FRIDAY, March 1. — Addressed the Bristolians in Frogmore-street — the spirit of the people rapidly increases.

SATURDAY, 2nd. — Wrote several articles for the Vindicator .

SUNDAY, March 3. — Mr. W.G.Burns arrived in Bristol this morning, bringing with him a commission from the Convention, appointing us both as missionaries to explain the People's Charter in the counties of Somerset, Gloucester, Hereford, and South Wales. The weather was very warm. Walked out in the vicinity of Bristol. The birds were singing songs of welcome to the spring. Young lads and lasses were sweethearting in all directions; and the old folks, encouraged by the fineness of the weather, were inhaling the invigorating breeze. Returned home about ten and went to bed.

MONDAY, March 4. — Rose at 8. Had a delightful walk over Brandon Hill to Clifton. Bills were posted on the city walls announcing that the people would accompany Mr. Henry Vincent and Mr. W.G.Burns in procession to Brandon Hill in the evening. Selected a convenient spot on the hill from which to address the meeting. Scrambled over the rocks at Clifton, the scenery of which is truly delightful. The air very exhilarating — although somewhat tainted by the aristocratic breaths of the neighbourhood. At seven o'clock Burns, myself, and two friends, in an open car, rode to Thomas-street.
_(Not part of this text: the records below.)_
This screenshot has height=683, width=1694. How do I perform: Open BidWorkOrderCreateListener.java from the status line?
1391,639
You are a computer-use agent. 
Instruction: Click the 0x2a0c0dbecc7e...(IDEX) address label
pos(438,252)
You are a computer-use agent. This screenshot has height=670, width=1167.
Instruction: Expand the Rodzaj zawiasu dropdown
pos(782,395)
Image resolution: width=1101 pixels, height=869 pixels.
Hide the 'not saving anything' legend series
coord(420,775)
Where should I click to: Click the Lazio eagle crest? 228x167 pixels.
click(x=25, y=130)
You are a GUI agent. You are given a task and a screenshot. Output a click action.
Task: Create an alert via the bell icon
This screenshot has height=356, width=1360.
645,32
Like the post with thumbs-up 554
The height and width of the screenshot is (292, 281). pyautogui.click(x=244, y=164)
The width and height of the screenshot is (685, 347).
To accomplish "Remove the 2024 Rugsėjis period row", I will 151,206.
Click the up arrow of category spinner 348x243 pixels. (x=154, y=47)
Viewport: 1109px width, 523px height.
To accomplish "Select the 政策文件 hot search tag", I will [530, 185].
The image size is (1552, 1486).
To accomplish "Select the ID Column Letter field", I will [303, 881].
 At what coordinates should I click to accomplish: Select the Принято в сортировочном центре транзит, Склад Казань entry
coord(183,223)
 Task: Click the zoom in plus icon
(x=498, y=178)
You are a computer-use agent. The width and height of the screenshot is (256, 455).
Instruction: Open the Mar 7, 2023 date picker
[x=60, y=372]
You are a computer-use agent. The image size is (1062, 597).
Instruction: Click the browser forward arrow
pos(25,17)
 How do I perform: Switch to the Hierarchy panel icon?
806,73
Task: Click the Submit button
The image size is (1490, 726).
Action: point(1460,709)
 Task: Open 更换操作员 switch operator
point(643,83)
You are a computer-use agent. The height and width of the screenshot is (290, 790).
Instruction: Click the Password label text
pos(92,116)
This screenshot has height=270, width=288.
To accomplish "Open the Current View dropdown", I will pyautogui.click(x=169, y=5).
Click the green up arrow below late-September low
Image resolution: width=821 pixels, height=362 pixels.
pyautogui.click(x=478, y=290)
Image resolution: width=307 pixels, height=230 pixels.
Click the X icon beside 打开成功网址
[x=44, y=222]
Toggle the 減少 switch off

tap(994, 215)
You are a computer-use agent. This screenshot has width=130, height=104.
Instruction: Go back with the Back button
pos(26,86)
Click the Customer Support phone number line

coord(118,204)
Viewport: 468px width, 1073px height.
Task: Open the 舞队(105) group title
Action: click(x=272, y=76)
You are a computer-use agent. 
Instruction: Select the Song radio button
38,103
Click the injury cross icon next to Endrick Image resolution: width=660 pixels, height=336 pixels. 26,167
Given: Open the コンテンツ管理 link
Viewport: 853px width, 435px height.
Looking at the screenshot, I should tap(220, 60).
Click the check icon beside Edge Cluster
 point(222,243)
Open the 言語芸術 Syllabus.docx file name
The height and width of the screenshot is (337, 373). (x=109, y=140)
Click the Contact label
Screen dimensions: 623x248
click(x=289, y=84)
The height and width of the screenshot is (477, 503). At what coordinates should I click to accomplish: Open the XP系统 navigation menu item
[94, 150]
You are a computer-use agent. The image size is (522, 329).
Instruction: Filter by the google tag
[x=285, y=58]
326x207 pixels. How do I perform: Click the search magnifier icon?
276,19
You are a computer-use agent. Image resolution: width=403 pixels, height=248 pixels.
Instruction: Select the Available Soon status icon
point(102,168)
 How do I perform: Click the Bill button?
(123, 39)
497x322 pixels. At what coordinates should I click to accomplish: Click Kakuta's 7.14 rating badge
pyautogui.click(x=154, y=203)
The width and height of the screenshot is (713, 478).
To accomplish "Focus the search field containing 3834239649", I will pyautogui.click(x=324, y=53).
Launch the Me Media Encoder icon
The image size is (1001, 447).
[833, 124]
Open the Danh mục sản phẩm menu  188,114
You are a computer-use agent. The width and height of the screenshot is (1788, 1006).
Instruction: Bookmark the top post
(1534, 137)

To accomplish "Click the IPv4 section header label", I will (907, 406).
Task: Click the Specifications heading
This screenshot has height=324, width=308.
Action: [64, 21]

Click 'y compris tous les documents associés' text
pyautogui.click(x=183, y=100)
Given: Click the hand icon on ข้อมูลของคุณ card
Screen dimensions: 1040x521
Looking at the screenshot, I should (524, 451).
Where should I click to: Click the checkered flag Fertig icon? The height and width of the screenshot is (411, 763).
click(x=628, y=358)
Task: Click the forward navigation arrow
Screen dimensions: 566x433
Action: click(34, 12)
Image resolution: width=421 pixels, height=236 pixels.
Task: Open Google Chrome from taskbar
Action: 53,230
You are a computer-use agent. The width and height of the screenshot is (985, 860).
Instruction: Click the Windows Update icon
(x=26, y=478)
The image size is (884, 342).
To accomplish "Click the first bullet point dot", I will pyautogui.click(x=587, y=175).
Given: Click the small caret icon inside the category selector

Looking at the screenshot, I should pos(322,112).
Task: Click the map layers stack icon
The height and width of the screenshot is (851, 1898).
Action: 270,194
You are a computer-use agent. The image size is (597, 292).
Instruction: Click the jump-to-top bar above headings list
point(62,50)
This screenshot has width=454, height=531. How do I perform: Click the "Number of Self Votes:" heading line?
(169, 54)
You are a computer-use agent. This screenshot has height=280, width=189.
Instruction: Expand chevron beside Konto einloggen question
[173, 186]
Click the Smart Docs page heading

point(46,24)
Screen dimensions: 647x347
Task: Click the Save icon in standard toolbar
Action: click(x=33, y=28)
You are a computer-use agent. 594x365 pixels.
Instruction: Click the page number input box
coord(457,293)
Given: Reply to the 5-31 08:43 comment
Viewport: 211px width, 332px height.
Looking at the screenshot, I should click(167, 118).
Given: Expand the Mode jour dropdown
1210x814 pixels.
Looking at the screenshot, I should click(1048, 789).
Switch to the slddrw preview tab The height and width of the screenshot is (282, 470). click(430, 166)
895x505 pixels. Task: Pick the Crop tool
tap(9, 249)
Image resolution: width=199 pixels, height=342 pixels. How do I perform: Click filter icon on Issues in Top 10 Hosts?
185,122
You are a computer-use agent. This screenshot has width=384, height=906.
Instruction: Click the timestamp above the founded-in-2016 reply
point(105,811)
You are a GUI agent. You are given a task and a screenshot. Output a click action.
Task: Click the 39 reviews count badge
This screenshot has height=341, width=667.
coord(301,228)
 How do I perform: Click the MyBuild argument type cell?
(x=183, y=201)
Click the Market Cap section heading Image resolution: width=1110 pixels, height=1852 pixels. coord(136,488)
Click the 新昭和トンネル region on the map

We found upwards of 12,000 persons assembled. We could have walked on the people's heads from the bridge down Thomas-street. An excellent band of music was in attendance, and about a dozen flags enlivened the scene. The people formed in procession eight abreast; and with music playing, flags flying, and multitudes cheering, the cavalcade proceeded through the densely-populated parts of the city. On passing the Mercury , alias the God of Lies' office , the tune of "Oh dear what can the matter be" frightened poor Somerton out of his remaining senses — and he has since been confined in a straight- jacket. We reached Brandon Hill about nine o'clock — Mr. McKay was called to the chair. After a few observations he introduced Mr. Burns to the meeting. Burns is a man of great talent. His mirthful sarcasm kept his audience in a roar of laughter, whilst his coolly- argumentative style produced conviction upon the most obtuse of minds. He was loudly cheered throughout. I next addressed the meeting at some length, and was loudly cheered. A dirty blackguardly police-inspector endeavoured to break the peace, but the people told him they would break his head , so he walked off. There were a great number of ladies present, who, notwithstanding the coldness of the evening, stood their ground to the last. We returned to the city in procession about eleven o'clock. The meeting was one of the best ever held in Bristol. A few such meetings and "Bristol will be herself again!"

TUESDAY, March 5. — Rode over to Bath — the weather intensely cold. Found a meeting of the people was called for the Orange Grove in the evening. Meetings seem the order of the day everywhere I go. Although the night was cold several thousands of people assembled, amongst whom was a considerable number of ladies. [Bolwell chaired meeting, Burns and Vincent also spoke] I asked the people if they would stand firm by the Charter - - and their loud "YES" shook the Abbey to its centre — and Captain Carroll was carried from the Grove in a fainting condition. Poor fellow! I hope he is recovered. Took supper and went to bed.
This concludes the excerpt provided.